Frammento del manoscritto de "La malattia mortale".

Ad occuparsi in modo particolare del problema della comunicazione filosofica fu Kierkegaard che riprendeva la questione lasciata aperta da Socrate, colui che considerava il suo maestro di vita. Egli cioè si poneva il problema di conservare il carattere dialogico della dottrina socratica in opere scritte e nello stesso tempo operare attraverso questa comunicazione una modificazione d'esistenza.

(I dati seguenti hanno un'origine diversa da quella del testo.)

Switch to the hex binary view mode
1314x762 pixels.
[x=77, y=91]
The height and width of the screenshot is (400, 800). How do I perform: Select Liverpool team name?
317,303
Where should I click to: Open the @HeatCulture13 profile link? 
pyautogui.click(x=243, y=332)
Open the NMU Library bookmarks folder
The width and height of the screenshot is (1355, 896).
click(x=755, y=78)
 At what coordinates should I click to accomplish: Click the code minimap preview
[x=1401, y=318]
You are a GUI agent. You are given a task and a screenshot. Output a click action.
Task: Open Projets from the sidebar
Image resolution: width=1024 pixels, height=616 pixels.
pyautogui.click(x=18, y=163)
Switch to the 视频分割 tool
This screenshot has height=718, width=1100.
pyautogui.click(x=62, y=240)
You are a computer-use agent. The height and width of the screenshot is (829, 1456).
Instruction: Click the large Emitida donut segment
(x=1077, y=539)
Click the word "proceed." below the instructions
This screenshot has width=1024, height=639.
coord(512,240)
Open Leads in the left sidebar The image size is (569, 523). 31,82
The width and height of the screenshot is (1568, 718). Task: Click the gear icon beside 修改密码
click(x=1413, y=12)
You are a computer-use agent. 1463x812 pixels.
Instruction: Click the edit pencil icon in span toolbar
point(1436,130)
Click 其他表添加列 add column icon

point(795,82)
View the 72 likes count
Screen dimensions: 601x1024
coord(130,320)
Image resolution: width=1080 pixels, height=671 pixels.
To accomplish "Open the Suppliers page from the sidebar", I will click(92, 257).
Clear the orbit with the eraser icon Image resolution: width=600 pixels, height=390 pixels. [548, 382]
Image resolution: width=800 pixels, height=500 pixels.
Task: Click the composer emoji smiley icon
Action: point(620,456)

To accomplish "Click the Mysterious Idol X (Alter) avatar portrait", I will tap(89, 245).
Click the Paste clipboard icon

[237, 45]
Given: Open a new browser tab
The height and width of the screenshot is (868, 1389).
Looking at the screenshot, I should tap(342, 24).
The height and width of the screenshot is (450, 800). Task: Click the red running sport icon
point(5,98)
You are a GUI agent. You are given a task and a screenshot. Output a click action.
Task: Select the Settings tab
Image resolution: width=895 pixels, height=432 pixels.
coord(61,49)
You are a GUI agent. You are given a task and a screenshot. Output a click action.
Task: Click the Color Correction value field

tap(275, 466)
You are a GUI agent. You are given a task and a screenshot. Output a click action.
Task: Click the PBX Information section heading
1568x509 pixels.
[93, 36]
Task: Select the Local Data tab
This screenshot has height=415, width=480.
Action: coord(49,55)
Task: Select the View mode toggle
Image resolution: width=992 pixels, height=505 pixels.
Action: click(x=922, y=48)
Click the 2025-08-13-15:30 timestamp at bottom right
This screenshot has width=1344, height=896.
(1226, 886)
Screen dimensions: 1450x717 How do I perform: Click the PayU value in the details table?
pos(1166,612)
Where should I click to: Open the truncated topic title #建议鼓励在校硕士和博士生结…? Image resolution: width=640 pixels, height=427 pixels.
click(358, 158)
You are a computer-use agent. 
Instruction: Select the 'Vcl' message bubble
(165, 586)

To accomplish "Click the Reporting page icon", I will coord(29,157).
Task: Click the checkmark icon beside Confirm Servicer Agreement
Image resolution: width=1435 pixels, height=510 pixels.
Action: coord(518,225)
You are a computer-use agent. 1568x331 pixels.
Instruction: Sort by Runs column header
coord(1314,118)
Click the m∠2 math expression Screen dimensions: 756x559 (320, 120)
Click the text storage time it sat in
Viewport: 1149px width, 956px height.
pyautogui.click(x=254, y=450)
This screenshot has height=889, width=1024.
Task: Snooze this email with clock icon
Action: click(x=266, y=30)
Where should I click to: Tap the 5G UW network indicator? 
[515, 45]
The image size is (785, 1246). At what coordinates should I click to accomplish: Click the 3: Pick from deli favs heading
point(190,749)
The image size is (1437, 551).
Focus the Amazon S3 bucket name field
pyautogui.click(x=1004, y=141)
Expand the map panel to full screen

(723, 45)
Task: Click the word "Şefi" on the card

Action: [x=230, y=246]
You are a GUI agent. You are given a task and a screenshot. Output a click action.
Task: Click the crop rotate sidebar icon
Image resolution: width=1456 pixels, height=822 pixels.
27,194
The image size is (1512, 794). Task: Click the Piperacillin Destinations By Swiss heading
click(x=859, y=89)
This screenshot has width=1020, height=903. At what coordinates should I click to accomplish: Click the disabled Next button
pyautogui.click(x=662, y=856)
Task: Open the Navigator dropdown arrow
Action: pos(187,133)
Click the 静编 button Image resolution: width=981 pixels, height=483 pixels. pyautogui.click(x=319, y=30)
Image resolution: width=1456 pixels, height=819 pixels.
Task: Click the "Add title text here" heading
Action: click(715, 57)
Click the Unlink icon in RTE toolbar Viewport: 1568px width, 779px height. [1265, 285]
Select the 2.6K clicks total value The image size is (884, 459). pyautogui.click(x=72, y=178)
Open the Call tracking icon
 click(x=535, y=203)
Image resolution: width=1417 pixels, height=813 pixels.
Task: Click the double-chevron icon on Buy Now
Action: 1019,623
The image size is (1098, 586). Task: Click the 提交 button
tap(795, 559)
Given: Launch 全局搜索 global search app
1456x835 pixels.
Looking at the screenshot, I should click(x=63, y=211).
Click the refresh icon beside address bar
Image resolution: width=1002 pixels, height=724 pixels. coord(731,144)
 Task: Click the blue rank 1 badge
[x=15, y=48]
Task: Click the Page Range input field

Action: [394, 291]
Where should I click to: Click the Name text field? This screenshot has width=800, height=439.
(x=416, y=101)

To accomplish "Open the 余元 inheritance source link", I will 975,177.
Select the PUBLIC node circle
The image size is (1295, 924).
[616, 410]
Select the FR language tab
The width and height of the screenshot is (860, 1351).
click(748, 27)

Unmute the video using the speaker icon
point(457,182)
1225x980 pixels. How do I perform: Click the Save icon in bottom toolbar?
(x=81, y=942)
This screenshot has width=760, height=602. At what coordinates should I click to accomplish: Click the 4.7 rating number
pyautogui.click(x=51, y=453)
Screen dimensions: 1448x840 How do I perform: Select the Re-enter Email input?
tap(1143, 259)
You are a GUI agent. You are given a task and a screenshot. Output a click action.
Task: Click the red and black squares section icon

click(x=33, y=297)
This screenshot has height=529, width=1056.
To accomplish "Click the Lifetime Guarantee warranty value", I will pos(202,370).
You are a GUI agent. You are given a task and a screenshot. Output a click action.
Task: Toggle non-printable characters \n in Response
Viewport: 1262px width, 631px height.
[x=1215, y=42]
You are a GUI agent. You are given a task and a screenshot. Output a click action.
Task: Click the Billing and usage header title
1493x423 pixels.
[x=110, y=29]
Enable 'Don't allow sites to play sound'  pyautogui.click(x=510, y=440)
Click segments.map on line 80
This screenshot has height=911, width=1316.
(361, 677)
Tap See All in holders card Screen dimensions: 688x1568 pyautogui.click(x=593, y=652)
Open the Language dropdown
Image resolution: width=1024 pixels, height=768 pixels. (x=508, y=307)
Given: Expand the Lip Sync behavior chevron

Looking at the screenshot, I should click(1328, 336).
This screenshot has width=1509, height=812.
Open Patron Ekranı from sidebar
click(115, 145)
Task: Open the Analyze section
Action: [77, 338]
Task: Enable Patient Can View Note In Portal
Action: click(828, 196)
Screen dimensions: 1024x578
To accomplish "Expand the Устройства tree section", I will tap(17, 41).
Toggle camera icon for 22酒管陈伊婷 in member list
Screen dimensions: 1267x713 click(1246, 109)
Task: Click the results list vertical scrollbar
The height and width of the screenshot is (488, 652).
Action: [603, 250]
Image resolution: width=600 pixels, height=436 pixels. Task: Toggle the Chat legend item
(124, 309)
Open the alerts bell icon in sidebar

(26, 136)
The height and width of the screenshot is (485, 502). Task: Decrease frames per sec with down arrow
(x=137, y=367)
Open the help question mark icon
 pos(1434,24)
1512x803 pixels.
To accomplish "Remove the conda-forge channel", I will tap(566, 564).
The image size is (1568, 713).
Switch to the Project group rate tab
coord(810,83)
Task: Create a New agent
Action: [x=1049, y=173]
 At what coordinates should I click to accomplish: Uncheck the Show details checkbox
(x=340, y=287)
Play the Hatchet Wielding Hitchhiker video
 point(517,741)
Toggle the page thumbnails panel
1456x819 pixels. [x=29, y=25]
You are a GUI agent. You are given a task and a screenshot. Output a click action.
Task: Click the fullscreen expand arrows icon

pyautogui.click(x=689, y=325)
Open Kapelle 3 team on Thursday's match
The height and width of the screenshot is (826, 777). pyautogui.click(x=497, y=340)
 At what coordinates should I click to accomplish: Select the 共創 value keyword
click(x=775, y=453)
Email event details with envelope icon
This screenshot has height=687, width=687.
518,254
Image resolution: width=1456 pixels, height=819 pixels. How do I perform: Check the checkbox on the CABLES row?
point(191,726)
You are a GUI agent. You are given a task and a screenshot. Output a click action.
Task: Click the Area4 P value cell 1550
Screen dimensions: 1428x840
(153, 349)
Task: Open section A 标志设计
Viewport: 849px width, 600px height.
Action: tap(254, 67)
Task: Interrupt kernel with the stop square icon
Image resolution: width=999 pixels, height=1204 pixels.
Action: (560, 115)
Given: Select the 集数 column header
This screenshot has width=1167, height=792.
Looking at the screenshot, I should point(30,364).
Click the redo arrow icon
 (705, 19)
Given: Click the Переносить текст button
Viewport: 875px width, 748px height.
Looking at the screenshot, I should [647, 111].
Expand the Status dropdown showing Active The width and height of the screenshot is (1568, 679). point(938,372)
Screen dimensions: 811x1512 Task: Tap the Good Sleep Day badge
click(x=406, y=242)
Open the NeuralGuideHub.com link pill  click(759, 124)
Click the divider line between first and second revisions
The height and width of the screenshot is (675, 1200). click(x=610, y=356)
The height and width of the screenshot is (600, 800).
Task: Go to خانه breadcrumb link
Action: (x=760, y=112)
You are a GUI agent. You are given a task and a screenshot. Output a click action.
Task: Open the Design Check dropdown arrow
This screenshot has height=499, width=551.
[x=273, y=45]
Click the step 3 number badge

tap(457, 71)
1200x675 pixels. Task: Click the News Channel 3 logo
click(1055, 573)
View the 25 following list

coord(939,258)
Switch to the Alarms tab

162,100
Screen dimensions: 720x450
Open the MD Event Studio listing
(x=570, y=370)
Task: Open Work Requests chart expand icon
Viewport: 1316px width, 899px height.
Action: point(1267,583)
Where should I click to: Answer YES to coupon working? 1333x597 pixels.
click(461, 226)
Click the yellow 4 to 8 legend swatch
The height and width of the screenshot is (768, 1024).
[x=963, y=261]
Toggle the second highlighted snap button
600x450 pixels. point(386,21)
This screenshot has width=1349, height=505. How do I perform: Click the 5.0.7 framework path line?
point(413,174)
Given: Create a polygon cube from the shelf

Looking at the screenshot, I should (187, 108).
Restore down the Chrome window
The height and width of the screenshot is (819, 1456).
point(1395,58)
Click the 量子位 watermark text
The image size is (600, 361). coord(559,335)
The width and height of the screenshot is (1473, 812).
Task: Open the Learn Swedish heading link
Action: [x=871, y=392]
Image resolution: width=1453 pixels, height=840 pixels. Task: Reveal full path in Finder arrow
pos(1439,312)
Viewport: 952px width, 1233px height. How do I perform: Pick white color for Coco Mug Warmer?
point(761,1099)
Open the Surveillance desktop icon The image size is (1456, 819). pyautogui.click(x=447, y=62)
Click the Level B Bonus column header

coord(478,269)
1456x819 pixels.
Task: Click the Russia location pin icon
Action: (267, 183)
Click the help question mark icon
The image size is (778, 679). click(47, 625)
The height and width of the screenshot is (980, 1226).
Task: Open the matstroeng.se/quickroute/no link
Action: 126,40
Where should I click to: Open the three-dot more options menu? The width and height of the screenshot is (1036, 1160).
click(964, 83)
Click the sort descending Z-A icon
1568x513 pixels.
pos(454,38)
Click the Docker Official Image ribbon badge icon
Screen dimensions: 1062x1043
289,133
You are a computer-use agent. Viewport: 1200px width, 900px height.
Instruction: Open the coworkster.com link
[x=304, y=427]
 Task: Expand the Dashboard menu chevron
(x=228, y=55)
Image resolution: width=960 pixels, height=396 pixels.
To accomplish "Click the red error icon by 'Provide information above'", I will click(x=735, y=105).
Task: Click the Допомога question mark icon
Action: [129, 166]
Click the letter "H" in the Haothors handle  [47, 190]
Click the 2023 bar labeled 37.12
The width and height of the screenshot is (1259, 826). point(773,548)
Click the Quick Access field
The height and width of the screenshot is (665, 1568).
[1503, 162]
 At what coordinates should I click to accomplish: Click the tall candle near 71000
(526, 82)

La natura contestatrice e per così dire rivoluzionaria di Kierkegaard si manifesta non solo nella sua lunga battaglia, dove impegnò anche le sue modeste risorse economiche, contro la Chiesa luterana danese accusata da lui di una borghese burocratizzazione e mondanizzazione che la portava a deformare e tradire l'originale messaggio cristiano, ma anche contro la filosofia accademica del suo tempo. [1] [2] In fondo anche l'uso del paradosso che fa il pensatore danese nell'esposizione del suo pensiero è un modo per andare contro l'opinione comune dei benpensanti, è un "guanto di sfida": il suo fine non è solo di far cogliere la razionalità nell'apparente assurdità di certe contraddizioni logiche ma anche quello di "epater les bourgeois", stupefare i borghesi come cantavano durante la Rivoluzione francese.[3]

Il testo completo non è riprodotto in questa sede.